The encoder performs two crucial operations:

1. **Feature Learning**: Updates node features (`x_`) and auxiliary features (`x_aux`)
2. **Topology Learning**: **Replaces** the original edge structure with learned edges:
   ```python
   data["edges_index"] = edges_dgm      # New learned topology substiturs the old one
   data[f"logprobs_{i}"] = logprobs     # Variables needed to compute the loss
   ```

## 🎯 Loss Integration

The learned topology is optimized through the loss function in the main pipeline:

```python
# Loss computation includes both task loss and topology learning loss
model_out = self.process_outputs(model_out=model_out, batch=batch)
model_out = self.loss(model_out=model_out, batch=batch)  # batch contains learned edges + logprobs
```

This enables end-to-end learning where the topology is optimized jointly with the main task objective.

## 🚀 Running the Example

Execute the learnable topology lifting pipeline:

```bash
python -m topobench dataset=graph/cocitation_cora model=graph/gcn_dgm
```

This command:
- Uses the **Cora citation network** dataset
- Applies **GCN backbone** with **DGM topology learning**
- Learns optimal graph structure during training

## 🛠️ Integrating Your Own Learnable Module

Want to add your custom topology learning approach?

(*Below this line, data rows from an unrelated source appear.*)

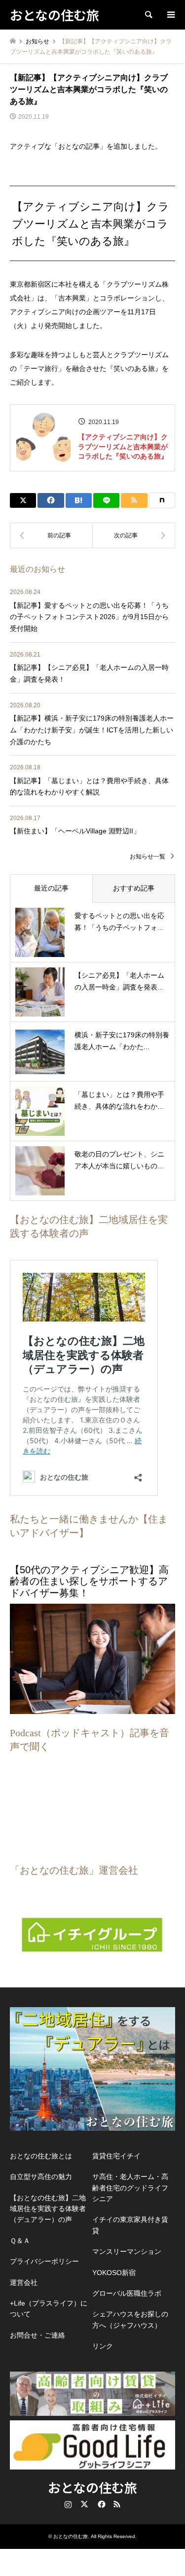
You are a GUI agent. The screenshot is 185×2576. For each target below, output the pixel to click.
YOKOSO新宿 (114, 2273)
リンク (102, 2346)
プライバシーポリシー (44, 2261)
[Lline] (106, 500)
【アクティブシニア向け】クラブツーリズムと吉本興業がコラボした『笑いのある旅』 (123, 446)
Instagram (68, 2504)
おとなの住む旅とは (41, 2156)
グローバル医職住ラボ (126, 2293)
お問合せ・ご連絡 (37, 2335)
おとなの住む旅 (92, 2487)
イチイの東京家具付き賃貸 (130, 2224)
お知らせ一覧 (147, 856)
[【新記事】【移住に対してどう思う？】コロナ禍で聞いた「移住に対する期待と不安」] (51, 535)
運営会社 (23, 2282)
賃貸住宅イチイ (116, 2156)
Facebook (100, 2504)
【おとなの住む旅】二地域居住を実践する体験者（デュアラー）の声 (48, 2209)
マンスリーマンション (126, 2251)
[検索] (148, 15)
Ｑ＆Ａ (20, 2241)
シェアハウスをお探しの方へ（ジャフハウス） (130, 2319)
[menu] (170, 15)
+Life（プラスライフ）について (48, 2308)
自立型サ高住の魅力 (41, 2176)
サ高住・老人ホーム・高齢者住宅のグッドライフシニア (130, 2188)
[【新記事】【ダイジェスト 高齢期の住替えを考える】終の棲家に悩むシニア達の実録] (134, 535)
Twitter (84, 2504)
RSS (116, 2504)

Follow these three simple steps:

### Step 1: Create Your Feature Encoder

Create `/topobench/nn/encoders/my_custom_encoder.py`:

```python
from topobench.nn.encoders.base import AbstractFeatureEncoder

class MyCustomTopologyEncoder(AbstractFeatureEncoder):
    def forward(self, data):
        # Your custom topology learning logic here
        learned_edges = self.infer_topology(data.x_0)
        data["edges_index"] = learned_edges
        return data
```

### Step 2: Create Your Loss Function  

Create `/topobench/loss/model/my_custom_loss.py`:

```python
class MyCustomTopologyLoss:
    def __init__(self, loss_weight=1.0, regularization=0.01):
        self.loss_weight = loss_weight
        self.regularization = regularization
    
    def __call__(self, model_out, batch):
        # Your custom topology learning loss
        topology_loss = self.compute_topology_loss(batch)
        model_out["loss"] += self.loss_weight * topology_loss
        return model_out
```

### Step 3: Create Model Configuration

Create `/configs/model/graph/my_custom_model.yaml`:

```yaml
_target_: topobench.nn.encoders.MyCustomTopologyEncoder
encoder_name: MyCustomTopologyEncoder
in_channels:
  - ${infer_in_channels:${dataset},${oc.select:transforms,null}}
out_channels: 64
proj_dropout: 0.0
loss:
  _target_: topobench.loss.model.MyCustomTopologyLoss
  loss_weight: 5.0
  regularization: 0.01
```

### Step 4: Run Your Model

```bash
python -m topobench dataset=graph/your_dataset model=graph/my_custom_model
```

## 🎉 Summary

TopoBench's learnable topology lifting provides:

- **🔄 Unified Pipeline**: Consistent interface for all topology learning approaches
- **🎯 Decoupled Design**: Topology learning separated from backbone models  
- **🔧 Easy Integration**: Simple 3-step process to add custom modules
- **📈 End-to-End Learning**: Joint optimization of structure and task objectives

The key insight is that topology learning happens in the **feature encoder stage**, allowing any backbone model to benefit from learned graph structures without modification.

---

**Next Steps**: Try experimenting with different datasets and backbone models to see how learnable topology lifting improves performance on your specific tasks!